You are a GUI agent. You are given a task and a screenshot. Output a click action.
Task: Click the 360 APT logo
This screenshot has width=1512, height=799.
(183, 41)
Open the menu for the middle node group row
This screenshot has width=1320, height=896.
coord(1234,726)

### WORK TO COMPLETE
Would you give the material above again, complete and exact?

### RESULT OF THE TASK
You are a GUI agent. You are given a task and a screenshot. Output a click action.
Task: Click the 360 APT logo
This screenshot has width=1512, height=799.
(183, 41)
Open the menu for the middle node group row
This screenshot has width=1320, height=896.
coord(1234,726)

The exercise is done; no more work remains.